● **EXERCISE DESCRIPTION**
In the entries below, find each line bearing the string "Condividi" and copy it.

Records from a data source:
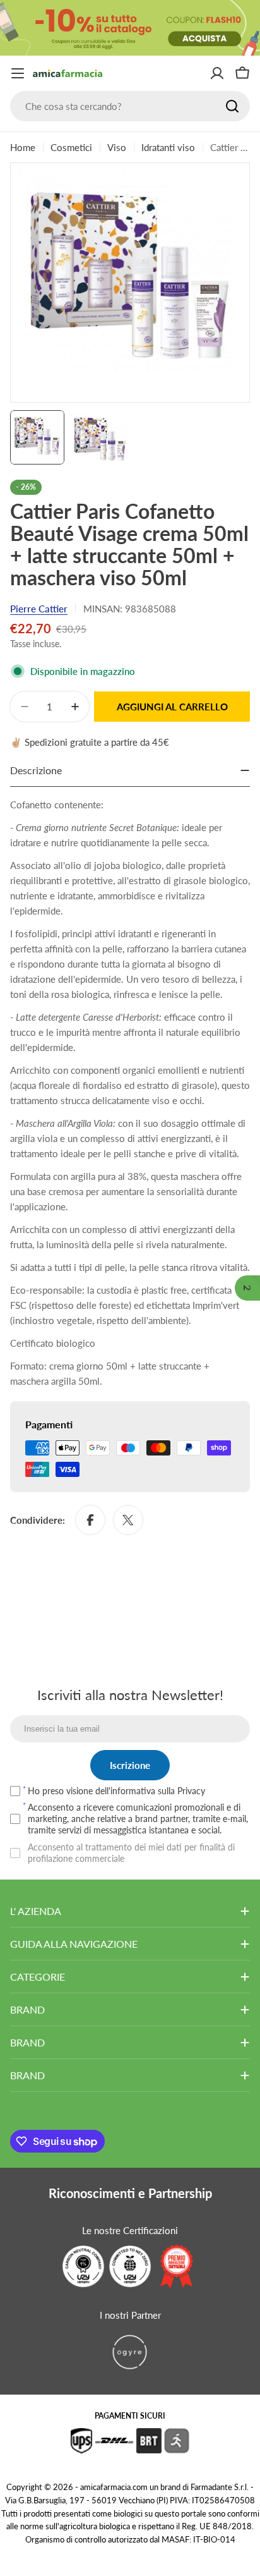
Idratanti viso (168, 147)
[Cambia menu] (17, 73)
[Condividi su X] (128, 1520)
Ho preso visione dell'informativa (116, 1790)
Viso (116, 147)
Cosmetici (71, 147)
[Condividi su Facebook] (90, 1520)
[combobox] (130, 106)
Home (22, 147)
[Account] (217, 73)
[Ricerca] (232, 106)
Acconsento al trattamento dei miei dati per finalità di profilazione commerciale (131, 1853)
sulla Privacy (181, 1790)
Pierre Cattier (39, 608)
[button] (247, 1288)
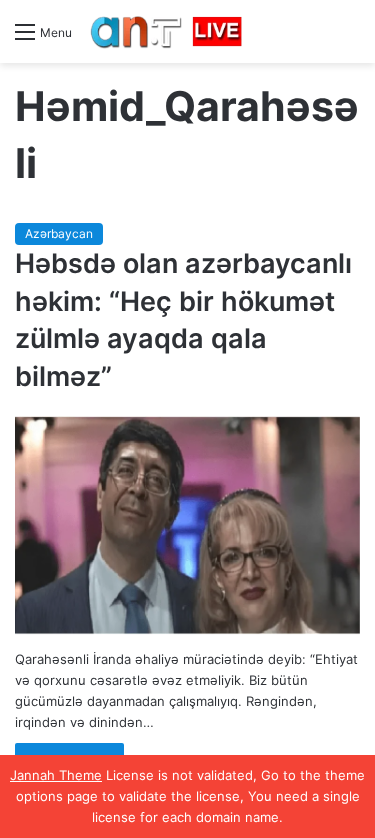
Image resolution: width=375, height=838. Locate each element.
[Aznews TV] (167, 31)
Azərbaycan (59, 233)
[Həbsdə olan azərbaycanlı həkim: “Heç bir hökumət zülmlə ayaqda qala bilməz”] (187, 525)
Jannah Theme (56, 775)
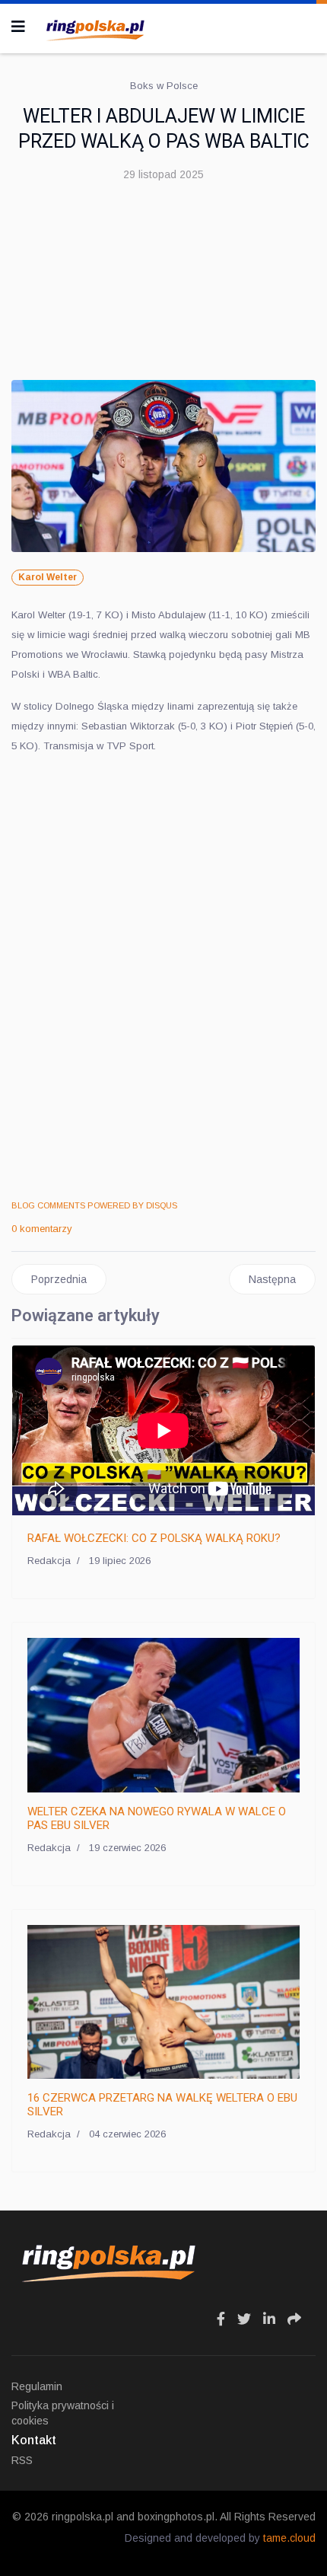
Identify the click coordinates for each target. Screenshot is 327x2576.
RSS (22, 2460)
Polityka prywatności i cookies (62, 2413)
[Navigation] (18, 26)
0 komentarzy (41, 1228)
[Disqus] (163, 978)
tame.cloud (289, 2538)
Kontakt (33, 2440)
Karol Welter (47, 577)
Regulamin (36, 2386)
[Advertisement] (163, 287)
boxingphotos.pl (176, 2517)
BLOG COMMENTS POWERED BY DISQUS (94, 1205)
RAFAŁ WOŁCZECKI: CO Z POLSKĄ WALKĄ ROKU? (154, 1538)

● **SOLUTION TO THE PROBLEM**
[Condividi su X] (128, 1520)
[Condividi su Facebook] (90, 1520)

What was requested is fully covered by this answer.